__FRAGMENTO__:
Muchas canciones de U2 hablan de disfrutar del momento, de vivir un día hermoso, de no quedarse atascado en lo peor que se te pasa por la cabeza, de seguir buscando lo que no has encontrado… pero antes de que pudiera pararme a pensar de verdad en todo esto, un día tuve 16 años y decidí comprarme un ticket para ver a la banda. No tuve la suerte de que la edad del pavo me pillara con ‘Achtung Baby’, ni mucho menos pude verlos lanzándose al Bernabéu al grito de ‘Where the Streets Have No Name’, pero menos da una piedra. De dónde saqué 5.600 pesetas para comprar aquella entrada es algo que no logro entender, porque en mis recuerdos no tenía dinero ni para desplazarme a Madrid Rock a por ella. ¿Serían semanas y semanas de ahorro de la paga semanal? ¿Años rebuscando monedas debajo del sofá o en el bolsillo de un pantalón? ¿Empecé a trabajar un poco antes de lo que recuerdo? A su vez había ganado lo que hoy se conoce como un «upgrade VIP” en algún tipo de concurso, que pude recoger en la sede de Los 40 Principales de «Gran Vía, 32», tan imponente cuando todavía no sabía que iba a estudiar Periodismo. Me fiaba tan poco de que esa entrada VIP funcionara de verdad como hoy los ganadores de los concursos de este site, y me presenté en el estadio unas mil quinientas horas antes, y por supuesto solo. Si había alguien en mi instituto de extrarradio que quería, podía o se las había apañado para ver el concierto, mis nulas habilidades sociales -que mantengo- me impidieron dar con ella o él. Corría también el mes de septiembre, pues España parece un buen país para terminar giras de verano o montarlas casi en otoño, y esta era al aire libre, en el Vicente Calderón. Gran acontecimiento al que mi padre se refirió como el «mayor espectáculo del mundo» después de haberlo oído en la radio. Sí, hubo tibia recepción para ‘Pop’, y por tanto dificultad para vender todas aquellas decenas de miles de entradas.
Los teloneros de aquel concierto fueron Placebo, bastante conocidos en aquel momento porque ‘Nancy Boy’, con todo el despertar sexual que proponía, había estado en rotación entre los vídeos de Canal+ y en los programas alternativos de la radio. Brian Molko, haciendo alarde de toda su androginia ante 40.000 personas, se preguntó a sí mismo: «¿soy chica? ¿soy chico?», logrando que un 10% de los presentes, aquellos que sintieran que tenían una «sensibilidad especial», nos preguntáramos una cosa o dos. Y después salieron U2, que habían presentado aquel disco con un vídeo en el que se disfrazaban de Village People. Yo adoraba y adoro ‘Discothèque’ y su puesta en escena fue una fiesta, al menos para los que a duras penas habíamos pisado una, e igual con el carnet de otra persona o muy torpemente falsificado. Hicieron la versión acústica que todos sus fans demandaban de ‘Staring at the Sun’, para mí una de las canciones de aquel verano; y deslumbraron con la salida con ‘Mofo’ años antes de que el Urban Dictionary nos revelara la bobada que encerraba su «misterioso» título en verdad. Aquel tour hablaba del consumismo, con una M gigante emulando la de McDonald’s y había un momento deliberadamente kitsch en el que The Edge hacía un karaoke colectivo con una canción random. En otras palabras, había pagado 5.600 pesetas que a duras penas tenía para escuchar ‘Sugar, Sugar’, la que nos tocó, pero yo la canté como el que más, no hubo altercados ni abucheos y no recuerdo ningún sentimiento parecido a la decepción después de meses de hype. Fue muy grande ver a U2 salir de una suerte de «limón» gigante cual bola de espejos en los bises. Me tocó debajo y el interior de la bola estaba recubierto de pulpa y de pepitas de color amarillo ¡A ese detalle había ido tantísima pasta de recaudación!

__DATOS ALMACENADOS__:
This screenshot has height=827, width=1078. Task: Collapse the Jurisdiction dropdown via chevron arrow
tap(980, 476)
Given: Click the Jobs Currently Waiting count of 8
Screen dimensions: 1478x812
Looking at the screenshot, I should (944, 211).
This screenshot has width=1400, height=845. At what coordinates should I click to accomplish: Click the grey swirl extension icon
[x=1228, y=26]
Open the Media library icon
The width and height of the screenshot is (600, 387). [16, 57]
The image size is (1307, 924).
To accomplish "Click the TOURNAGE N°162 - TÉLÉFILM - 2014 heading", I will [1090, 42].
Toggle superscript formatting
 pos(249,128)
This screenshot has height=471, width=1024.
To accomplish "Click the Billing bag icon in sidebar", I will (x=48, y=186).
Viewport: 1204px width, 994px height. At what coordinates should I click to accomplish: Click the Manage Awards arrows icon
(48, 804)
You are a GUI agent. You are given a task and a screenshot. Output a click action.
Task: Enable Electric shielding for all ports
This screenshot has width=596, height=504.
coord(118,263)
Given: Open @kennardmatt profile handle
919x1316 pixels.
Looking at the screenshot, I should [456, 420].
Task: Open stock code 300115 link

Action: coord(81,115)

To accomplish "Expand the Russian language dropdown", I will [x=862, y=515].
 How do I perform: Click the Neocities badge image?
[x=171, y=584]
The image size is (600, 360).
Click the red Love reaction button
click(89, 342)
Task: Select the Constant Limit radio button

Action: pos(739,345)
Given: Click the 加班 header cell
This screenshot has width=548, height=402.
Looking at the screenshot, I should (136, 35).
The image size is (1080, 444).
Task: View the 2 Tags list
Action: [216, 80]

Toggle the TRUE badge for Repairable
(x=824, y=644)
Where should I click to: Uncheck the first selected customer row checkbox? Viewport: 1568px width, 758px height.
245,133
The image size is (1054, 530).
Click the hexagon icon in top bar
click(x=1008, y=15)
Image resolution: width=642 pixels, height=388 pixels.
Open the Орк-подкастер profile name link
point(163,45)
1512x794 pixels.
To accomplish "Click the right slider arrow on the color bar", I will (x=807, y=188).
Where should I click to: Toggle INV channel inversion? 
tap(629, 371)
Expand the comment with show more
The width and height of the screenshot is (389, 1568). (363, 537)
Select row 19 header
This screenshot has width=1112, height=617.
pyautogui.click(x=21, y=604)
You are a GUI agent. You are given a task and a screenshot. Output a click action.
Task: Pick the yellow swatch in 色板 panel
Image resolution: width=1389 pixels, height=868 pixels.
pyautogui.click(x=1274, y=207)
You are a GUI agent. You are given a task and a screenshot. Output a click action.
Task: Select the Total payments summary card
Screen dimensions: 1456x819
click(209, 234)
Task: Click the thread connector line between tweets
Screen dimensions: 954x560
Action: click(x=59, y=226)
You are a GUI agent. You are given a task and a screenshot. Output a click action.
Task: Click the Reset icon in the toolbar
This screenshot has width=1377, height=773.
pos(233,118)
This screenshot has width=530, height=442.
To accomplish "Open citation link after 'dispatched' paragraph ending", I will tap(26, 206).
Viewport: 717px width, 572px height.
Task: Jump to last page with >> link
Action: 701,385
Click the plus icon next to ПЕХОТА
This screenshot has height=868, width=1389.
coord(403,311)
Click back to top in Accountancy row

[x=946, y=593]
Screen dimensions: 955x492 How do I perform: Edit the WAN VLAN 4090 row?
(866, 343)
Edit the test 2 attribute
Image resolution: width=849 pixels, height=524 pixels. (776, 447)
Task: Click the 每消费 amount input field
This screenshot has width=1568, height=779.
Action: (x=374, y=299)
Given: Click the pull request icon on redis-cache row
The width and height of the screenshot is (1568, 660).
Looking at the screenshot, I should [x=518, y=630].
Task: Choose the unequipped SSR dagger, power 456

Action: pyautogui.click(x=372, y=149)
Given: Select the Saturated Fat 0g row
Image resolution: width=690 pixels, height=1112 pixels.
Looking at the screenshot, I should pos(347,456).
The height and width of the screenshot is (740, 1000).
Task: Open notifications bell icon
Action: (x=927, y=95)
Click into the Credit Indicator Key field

__LISTA DE TAREAS__:
1 – En el fragmento sobre el concierto de U2, ¿por qué quien narra llegó al estadio tantísimas horas antes de empezar? Responde en una a tres oraciones.
2 – Retoma el fragmento sobre el concierto de U2 justo después de su última oración.

__RESPUESTAS A TAREAS__:
1 – Quien narra llegó al estadio con muchísima antelación porque desconfiaba de que la entrada VIP ganada en un concurso funcionara de verdad.

2 –
Salí de allí más que satisfecho ante este glamuroso visionado, gracias también a las canciones escogidas de ‘Pop’ y sus viejos hits; en un arrebato de euforia me compré en un chiringuito ilegal la camiseta más fea y barata y menos discreta que se vendía en todo el distrito de la Arganzuela (pocas veces me atreví a ponérmela), y no sé cómo porque no había móviles ni internet, di con mi padre, que me había ido a buscar en coche, sin haber quedado en ningún lugar particular. Misterios de la era pre-2.0; a veces las cosas pasaban sin más. Visiblemente preocupado por las inquietudes de su hijo menor por mucho, con una insalvable brecha generacional en medio, el hombre me preguntó por el concierto, y barruntándose que mi prohibitiva afición a la música en directo no se iba a marchar a ningún sitio demasiado cercano, años después me preguntó: «Toda esa música (CD’s) que te compras… algún día se revalorizará, ¿verdad?». No sé si quiero recordar lo que pude responder, pero seguro que no fue: «no, papá, el CD de ‘Pop’ no valdrá ni un duro y terminaré pagando 20.000 pesetas por algún concierto, más avión, más alojamiento. Ah, y las tasas y los “gastos de gestión”».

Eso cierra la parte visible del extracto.